Come al solito Santoro se la canta e se la suona (la censura)
23 Febbraio 2012
Siamo alle solite, lui se la canta e lui se la suona. Parliamo di Michele-Martire della televisione italiana-Santoro che oggi occupa le prime pagine dei quotidiani nazionali con l’ennesima puntata della sua tragicommedia: “Io giornalista perseguitato dalla censura”.
Ecco la questione del giorno: stasera la scaletta di Servizio Pubblico prevede ci sia un’intervista ad Adriano Celentano, fresco delle polemiche scatenate a Sanremo. Anche stavolta, come una settimana fa sul palco dell’Ariston, il Molleggiato ha preteso di presentarsi in trasmissione senza render noto il contenuto del suo “sermone”. Proprio per questo Sandro Parenzo – patron di Mediapason e nel caso specifico, l’uomo che permette a Servizio Pubblico di andare in onda su un network di canali locali privati – prevedendo scomodi sproloqui celentaneschi sulla Rai ha tuonato: “Se non vedo il testo di Celentano, non lo mando in onda”.
Apriti cielo. L’ex conduttore di Annozero ancora una volta ha impugnato il megafono gridando a polmoni spiegati: “Censura!” e tutti hanno cominciato a stracciarsi le vesti per l’ennesima ingiustizia in casa Santoro. Ma, testo o no, pare proprio che la trasmissione andrà regolarmente in onda. Insomma tanto rumore per nulla. Non solo Santoro non rinuncerà alla sua ‘arena’ ma con questa vicenda si sarà fatto nient’altro che pubblicità.

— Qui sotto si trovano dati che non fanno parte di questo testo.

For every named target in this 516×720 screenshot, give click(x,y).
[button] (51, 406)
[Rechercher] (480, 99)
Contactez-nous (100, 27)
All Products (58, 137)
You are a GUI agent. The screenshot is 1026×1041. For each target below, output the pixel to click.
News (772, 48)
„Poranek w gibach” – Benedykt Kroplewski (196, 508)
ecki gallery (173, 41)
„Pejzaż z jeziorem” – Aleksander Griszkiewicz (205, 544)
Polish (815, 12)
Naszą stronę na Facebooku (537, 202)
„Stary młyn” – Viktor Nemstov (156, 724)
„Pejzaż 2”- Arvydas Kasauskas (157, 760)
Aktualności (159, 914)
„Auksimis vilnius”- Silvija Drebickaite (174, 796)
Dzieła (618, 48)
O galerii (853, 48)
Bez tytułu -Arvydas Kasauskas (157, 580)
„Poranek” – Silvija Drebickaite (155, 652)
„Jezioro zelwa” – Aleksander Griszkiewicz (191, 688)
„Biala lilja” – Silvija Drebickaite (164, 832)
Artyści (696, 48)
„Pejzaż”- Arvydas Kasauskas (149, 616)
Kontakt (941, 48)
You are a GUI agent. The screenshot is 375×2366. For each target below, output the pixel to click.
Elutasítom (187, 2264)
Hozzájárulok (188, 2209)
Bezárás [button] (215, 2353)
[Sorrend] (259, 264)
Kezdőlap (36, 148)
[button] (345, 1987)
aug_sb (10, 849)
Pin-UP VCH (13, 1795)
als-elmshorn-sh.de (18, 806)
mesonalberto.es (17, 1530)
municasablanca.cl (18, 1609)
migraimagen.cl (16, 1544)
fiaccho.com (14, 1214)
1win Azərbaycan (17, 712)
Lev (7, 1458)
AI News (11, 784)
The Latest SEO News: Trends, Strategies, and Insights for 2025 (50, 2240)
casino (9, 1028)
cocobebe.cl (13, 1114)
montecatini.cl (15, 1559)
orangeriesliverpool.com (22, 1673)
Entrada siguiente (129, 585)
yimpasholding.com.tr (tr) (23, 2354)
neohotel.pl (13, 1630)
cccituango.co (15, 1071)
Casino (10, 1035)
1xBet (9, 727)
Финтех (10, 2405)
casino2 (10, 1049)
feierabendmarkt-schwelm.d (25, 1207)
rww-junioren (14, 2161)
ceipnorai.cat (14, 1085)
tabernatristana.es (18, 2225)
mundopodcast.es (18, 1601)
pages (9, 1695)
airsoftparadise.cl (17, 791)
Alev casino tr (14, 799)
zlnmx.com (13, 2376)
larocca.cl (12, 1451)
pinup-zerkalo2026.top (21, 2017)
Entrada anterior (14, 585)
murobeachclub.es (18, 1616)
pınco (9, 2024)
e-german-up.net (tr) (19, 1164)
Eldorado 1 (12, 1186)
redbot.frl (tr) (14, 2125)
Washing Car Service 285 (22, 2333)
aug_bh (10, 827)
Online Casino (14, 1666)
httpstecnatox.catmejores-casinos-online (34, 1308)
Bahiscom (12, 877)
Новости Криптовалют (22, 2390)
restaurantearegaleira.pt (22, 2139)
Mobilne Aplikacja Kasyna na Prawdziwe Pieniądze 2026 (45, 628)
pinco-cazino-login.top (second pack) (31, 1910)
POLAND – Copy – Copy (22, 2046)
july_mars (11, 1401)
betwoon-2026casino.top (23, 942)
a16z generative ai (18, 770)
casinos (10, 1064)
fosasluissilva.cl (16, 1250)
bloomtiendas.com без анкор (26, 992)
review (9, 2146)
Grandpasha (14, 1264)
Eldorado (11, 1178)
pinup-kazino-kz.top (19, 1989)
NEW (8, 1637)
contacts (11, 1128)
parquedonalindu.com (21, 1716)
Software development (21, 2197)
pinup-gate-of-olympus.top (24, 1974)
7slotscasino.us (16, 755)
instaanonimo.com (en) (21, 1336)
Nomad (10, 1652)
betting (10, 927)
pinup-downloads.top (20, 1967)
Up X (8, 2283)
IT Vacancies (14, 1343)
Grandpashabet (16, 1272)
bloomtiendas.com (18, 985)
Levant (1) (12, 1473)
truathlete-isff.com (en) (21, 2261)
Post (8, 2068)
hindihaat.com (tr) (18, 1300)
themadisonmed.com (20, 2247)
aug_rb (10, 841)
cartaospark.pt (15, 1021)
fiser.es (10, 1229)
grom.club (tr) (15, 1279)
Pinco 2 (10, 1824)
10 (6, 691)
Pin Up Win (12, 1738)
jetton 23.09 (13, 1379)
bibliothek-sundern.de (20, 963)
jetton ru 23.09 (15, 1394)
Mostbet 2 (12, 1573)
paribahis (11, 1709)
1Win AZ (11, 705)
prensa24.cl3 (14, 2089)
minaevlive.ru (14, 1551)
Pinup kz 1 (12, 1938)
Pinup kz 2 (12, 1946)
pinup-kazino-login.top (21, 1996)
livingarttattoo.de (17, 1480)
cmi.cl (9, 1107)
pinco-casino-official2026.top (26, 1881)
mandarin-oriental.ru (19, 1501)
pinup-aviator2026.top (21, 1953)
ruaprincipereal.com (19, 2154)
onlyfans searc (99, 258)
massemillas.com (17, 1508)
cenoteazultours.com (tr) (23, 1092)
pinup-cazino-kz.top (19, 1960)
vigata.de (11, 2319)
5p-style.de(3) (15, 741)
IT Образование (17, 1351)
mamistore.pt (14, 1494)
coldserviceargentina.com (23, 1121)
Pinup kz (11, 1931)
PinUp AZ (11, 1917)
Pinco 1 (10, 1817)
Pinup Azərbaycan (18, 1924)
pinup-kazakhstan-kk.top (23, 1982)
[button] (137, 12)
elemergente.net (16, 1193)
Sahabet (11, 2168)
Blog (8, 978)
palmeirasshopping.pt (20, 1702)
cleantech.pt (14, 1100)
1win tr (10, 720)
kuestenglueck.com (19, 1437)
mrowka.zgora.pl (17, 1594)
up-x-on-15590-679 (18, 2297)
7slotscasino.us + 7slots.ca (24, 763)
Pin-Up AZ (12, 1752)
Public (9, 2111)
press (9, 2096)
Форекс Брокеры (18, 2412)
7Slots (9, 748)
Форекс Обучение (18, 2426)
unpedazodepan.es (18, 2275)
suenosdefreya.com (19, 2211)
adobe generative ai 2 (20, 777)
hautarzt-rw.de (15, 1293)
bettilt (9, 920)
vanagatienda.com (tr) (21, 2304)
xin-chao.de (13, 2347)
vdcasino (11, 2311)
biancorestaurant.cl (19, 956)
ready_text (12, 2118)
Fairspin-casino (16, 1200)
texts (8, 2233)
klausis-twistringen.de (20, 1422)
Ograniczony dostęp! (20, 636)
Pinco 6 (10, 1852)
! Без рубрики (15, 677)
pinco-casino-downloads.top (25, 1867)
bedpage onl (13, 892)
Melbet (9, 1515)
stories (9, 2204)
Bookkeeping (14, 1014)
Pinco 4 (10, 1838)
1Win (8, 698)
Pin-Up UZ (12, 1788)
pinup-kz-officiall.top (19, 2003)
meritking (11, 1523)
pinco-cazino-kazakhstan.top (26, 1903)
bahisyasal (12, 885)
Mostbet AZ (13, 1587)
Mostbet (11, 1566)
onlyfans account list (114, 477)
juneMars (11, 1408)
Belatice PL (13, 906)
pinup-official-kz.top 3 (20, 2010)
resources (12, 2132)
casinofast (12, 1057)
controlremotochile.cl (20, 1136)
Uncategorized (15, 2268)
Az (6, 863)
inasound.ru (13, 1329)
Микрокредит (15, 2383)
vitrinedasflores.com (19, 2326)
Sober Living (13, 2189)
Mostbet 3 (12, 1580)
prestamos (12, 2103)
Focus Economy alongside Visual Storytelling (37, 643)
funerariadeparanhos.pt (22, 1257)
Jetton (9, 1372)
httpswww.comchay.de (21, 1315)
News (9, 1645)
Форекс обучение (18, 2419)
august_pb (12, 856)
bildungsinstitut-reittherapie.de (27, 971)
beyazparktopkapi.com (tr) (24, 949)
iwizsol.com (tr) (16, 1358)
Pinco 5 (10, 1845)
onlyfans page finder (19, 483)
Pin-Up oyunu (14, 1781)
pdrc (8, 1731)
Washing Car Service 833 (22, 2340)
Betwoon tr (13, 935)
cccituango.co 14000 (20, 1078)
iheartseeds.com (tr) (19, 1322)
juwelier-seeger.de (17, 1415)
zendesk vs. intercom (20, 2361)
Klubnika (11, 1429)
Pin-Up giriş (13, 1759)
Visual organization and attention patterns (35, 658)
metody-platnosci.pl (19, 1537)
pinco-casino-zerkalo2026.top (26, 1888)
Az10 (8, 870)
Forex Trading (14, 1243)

Del resto tutta la sua carriera televisiva si è costruita giocando la parte della vittima imbavagliata dal Sistema. Dal celebre "editto bulgaro” di Silvio Berlusconi al momento in cui fu costretto a lasciare la Rai, passando per quando, venuto meno l’accordo con La7, affermò piagnucolando “Ci sono state poste norme contrattuali che noi consideriamo lesive della libertà degli autori e dei giornalisti”, la censura – a sua detta – continua a schiavizzarlo. Ma alla fine, a noi pare, riesce sempre a fare ciò che vuole. E anche stavolta è successa la stessa cosa. Questa del resto è la sua personale tattica per crearne ‘un caso’: metterci le fasce e darci fuoco.